• _EXERCISE AIM_
Across the entries below, how many lines contain the string "tool"? Only the number is wanted.

(Stored items)

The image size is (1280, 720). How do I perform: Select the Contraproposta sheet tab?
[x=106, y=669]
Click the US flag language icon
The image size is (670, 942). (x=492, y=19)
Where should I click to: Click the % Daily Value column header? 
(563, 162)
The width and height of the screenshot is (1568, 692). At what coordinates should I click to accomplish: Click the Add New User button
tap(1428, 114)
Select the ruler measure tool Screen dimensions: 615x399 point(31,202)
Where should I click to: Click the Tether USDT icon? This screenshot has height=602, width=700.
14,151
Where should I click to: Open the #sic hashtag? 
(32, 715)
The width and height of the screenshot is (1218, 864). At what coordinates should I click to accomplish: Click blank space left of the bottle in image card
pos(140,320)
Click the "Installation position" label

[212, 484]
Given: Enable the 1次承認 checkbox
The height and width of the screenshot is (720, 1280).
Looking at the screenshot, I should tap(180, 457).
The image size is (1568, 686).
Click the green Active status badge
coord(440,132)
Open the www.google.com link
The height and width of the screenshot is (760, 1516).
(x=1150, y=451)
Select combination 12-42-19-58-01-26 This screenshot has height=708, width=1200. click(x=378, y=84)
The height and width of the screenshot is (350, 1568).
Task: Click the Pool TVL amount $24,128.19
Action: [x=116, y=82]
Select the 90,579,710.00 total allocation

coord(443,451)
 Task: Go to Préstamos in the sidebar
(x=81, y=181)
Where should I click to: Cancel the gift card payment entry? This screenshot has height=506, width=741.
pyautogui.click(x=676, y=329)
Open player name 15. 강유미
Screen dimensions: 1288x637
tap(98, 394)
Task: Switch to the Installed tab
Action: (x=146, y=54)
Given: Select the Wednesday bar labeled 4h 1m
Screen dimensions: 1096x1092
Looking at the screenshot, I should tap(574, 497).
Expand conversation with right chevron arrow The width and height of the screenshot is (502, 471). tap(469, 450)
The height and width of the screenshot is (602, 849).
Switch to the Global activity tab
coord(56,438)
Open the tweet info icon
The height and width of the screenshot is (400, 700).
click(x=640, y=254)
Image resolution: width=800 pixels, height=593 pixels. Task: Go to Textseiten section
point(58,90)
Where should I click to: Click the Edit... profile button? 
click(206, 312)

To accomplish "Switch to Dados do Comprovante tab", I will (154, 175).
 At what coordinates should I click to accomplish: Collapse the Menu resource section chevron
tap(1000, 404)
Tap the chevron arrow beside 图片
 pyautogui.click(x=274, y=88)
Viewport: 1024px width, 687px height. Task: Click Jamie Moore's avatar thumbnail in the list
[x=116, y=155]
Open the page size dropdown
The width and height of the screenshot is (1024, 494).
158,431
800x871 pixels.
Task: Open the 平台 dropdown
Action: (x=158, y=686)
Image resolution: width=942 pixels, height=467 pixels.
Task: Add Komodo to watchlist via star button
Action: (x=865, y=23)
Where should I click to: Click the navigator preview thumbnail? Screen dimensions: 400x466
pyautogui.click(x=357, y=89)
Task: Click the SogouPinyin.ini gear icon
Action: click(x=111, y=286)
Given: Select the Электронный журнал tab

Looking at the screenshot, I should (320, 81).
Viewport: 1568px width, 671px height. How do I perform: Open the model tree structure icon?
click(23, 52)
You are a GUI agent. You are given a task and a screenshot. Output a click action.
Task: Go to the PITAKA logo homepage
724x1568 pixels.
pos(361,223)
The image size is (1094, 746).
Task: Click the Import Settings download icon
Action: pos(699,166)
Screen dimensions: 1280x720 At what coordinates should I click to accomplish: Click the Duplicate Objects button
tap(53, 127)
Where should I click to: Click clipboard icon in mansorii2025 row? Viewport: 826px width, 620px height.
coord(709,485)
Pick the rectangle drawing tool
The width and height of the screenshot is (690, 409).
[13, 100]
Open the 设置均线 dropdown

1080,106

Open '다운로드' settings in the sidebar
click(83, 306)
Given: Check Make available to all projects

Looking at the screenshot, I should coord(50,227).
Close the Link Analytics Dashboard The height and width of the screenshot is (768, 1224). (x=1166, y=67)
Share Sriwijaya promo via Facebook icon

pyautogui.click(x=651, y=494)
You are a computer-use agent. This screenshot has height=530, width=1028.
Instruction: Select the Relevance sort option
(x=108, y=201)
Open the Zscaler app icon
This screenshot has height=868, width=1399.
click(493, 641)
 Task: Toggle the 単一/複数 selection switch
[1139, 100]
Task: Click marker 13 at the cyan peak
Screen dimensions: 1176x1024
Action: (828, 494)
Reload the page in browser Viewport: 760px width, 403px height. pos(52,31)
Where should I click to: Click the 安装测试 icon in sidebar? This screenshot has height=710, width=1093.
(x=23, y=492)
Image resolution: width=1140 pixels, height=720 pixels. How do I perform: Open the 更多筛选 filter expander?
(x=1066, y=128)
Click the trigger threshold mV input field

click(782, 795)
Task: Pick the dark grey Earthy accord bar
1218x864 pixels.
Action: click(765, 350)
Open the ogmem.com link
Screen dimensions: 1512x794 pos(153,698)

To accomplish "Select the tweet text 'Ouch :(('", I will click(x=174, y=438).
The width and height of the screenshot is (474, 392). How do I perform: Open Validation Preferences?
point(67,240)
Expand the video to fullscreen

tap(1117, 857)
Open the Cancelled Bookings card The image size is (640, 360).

• _FINISHED TASK_
2